What you have to do =
Reproduce verbatim the part of the records below that opens with the line containing "Screen dimensions: 291x199" and continues through the end of the records, including both ends.

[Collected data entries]
::::::::::

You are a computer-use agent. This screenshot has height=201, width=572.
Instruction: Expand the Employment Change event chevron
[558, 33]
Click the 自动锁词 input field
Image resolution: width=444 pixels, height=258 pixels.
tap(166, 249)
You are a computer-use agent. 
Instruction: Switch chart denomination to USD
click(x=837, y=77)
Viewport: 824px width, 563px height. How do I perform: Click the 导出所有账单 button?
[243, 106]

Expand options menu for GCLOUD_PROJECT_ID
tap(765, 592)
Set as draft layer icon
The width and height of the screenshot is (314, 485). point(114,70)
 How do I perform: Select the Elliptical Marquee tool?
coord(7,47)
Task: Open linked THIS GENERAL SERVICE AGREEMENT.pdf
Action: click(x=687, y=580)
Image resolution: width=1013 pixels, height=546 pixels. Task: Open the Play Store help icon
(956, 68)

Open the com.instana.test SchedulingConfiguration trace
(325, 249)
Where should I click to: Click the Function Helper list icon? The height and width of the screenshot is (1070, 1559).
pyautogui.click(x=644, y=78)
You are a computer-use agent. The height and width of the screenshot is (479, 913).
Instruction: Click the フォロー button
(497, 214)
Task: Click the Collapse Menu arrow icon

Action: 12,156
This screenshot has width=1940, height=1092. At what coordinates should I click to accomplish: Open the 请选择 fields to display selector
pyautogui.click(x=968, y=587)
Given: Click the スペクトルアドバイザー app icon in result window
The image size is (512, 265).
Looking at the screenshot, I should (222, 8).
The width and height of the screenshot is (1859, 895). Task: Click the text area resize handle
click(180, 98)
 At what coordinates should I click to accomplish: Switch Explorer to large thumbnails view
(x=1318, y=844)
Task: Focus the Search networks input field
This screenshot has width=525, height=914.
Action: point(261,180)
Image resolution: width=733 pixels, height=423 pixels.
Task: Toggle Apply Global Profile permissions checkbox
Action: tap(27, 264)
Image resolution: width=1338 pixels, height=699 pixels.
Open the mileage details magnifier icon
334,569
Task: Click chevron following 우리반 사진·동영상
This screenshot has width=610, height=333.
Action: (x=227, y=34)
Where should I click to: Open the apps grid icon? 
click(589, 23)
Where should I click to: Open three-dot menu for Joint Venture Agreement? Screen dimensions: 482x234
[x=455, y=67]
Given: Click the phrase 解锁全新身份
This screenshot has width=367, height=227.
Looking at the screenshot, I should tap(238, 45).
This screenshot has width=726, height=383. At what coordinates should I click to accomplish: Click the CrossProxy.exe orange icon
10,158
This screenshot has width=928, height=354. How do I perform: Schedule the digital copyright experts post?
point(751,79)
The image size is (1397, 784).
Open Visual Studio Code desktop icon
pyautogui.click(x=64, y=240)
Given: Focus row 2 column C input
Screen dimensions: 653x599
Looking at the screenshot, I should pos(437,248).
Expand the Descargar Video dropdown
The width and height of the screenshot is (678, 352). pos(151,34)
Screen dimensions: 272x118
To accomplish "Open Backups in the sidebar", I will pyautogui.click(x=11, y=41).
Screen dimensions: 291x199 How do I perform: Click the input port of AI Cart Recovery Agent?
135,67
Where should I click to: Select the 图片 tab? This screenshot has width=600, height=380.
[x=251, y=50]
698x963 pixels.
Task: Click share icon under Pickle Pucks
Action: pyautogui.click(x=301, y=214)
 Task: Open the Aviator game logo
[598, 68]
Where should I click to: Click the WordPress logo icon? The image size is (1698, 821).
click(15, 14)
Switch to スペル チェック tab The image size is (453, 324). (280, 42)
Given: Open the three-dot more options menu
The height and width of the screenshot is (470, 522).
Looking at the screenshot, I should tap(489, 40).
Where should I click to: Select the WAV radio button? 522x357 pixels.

::::::::::

Answer below =
Screen dimensions: 291x199 How do I perform: Click the input port of AI Cart Recovery Agent?
135,67
Where should I click to: Select the 图片 tab? This screenshot has width=600, height=380.
[x=251, y=50]
698x963 pixels.
Task: Click share icon under Pickle Pucks
Action: pyautogui.click(x=301, y=214)
 Task: Open the Aviator game logo
[598, 68]
Where should I click to: Click the WordPress logo icon? The image size is (1698, 821).
click(15, 14)
Switch to スペル チェック tab The image size is (453, 324). (280, 42)
Given: Open the three-dot more options menu
The height and width of the screenshot is (470, 522).
Looking at the screenshot, I should tap(489, 40).
Where should I click to: Select the WAV radio button? 522x357 pixels.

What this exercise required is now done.